Conscients de ne pas être les destinataires uniques des documents comptables, les praticiens de la finance ont pris l’habitude d’adapter ou de redresser les documents comptables afin de mieux les faire coïncider avec leurs besoins.

Pascal Quiry et Yann Le Fur feront part de leur expérience de praticiens et de pédagogues en ce domaine et suggèreront des améliorations dans la présentation des documents comptables (comptes de résultat, tableaux de flux et de trésorerie) et dans le traitement d’opérations particulières (stock-options, impôts différés, goodwill, provisions, périmètre de consolidation …).
Pour s’inscrire, voir www.ima-france.com.



Tableau : Les taux de rentabilité du capital risque (1)

La rentabilité des fonds suit globalement les cycles des marchés boursiers :

La rentabilité supérieure des fonds de private equity comparativement aux indices boursiers s’explique en grande partie par le risque plus important (risque financier pour les LBO, risque industriel pour les fonds de capital risque).

Notons que la performance des gros fonds est plus élevée que celle des fonds plus petits; ceci se justifie notamment par leur capacité à diversifier de manière plus importante leurs investissements, ce qui leur permet de réduire le risque diversifiable qui, comme notre lecteur le sait, n’est pas rémunéré en finance.

(1) Statistiques 2001 publiées par l’EVCA (European Private Equity and Venture Capital Association) www.evca.com.


Recherche : Les rachats d'actions remplacent-ils les dividendes ?

Oui répondent G. Grullon et R. Michaeli (1) en se fondant sur une étude du comportement, entre 1972 et 2000, de 15 843 entreprises cotées américaines. Et le phénomène a pris une ampleur considérable puisqu’en 2000 les firmes de l’échantillon ont consacré 194 Md$ à des rachats d’actions contre 172 Md$ au versement de dividendes, à comparer à des profits après impôts de 465 Md$. Les rachats d’actions représentent donc aux Etats-Unis des montants plus importants que les versements de dividendes depuis 1999 alors qu’ils n’étaient égaux qu’à 3 % des dividendes en 1975, 13 % en 1980 et 41 % en 1990.

De la même façon, seules 20 % des firmes américaines qui versent des fonds à leurs actionnaires le font uniquement par dividendes en 2000 (70 % en 1972), alors qu’elles sont 45 % à le faire par rachat d’actions uniquement (10 % en 1972), 35 % d’entre elles couplant les deux.

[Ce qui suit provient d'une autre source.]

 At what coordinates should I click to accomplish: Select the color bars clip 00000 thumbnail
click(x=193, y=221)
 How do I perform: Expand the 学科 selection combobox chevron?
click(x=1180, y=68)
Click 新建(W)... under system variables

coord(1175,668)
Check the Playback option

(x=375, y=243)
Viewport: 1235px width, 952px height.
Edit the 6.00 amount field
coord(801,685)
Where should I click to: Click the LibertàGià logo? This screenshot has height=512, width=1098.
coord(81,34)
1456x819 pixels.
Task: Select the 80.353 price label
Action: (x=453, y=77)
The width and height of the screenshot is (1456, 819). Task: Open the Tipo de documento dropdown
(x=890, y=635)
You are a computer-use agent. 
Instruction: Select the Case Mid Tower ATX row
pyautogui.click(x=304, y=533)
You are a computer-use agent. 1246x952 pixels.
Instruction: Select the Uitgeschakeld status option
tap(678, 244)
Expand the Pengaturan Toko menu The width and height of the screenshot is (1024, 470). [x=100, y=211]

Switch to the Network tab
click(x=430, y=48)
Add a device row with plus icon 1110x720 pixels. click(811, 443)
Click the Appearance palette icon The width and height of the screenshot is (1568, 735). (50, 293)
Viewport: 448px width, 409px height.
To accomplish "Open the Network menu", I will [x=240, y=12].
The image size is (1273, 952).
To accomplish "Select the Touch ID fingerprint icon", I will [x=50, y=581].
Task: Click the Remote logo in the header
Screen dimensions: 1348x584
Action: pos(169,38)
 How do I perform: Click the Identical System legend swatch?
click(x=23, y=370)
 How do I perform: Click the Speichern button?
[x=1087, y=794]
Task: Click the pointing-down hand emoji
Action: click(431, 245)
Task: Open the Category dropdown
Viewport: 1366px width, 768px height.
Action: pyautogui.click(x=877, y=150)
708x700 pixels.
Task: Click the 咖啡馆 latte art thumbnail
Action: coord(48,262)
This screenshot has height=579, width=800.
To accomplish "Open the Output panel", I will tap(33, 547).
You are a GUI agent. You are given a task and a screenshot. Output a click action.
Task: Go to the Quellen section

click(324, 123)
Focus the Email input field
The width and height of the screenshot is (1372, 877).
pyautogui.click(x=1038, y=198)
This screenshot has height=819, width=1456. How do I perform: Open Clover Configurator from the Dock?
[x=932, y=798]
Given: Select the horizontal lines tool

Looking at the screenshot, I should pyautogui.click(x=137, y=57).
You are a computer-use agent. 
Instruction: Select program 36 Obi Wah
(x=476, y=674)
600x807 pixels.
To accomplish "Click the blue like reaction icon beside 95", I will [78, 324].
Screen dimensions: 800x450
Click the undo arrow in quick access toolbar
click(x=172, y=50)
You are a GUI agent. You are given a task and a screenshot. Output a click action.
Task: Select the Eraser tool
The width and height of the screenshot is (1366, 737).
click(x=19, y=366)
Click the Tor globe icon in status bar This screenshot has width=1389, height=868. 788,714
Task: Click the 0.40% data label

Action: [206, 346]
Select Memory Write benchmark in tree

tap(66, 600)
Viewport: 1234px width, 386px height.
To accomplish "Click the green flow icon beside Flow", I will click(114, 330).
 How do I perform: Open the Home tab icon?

En utilisant le modèle de J. Lintner (2), les auteurs montrent que le montant de trésorerie qui aurait dû être versé sous forme de dividendes et qui ne l’a pas été, a été affecté à des rachats d’actions. D’où la constance au cours du temps du taux de distribution pris au sens large : dividendes et rachats d’actions. L’hypothèse de substitution de l’un par l’autre est donc bien validée.

Le marché ne s’y trompe d’ailleurs pas, puisque la baisse d’un dividende, habituellement perçu comme un signal négatif (3) et qui s’accompagne d’une baisse du cours de bourse pour les entreprises qui ne font pas de rachats d’actions, ne s’accompagne pas d’un tel mouvement négatif pour celles qui procèdent à des rachats d’actions.

G. Grullon et R. Michaeli expliquent cette évolution par un seul paramètre : la fiscalité différente qui pèse aux Etats-Unis sur les plus-values, imposées en 2000 à un taux maximum de 20 % contre 39,6 % au maximum pour les dividendes. Par ailleurs, les rachats d’actions ont fortement augmenté après l’assouplissement par la SEC en 1983 des règles régissant les interventions des émetteurs sur le marché de leurs actions.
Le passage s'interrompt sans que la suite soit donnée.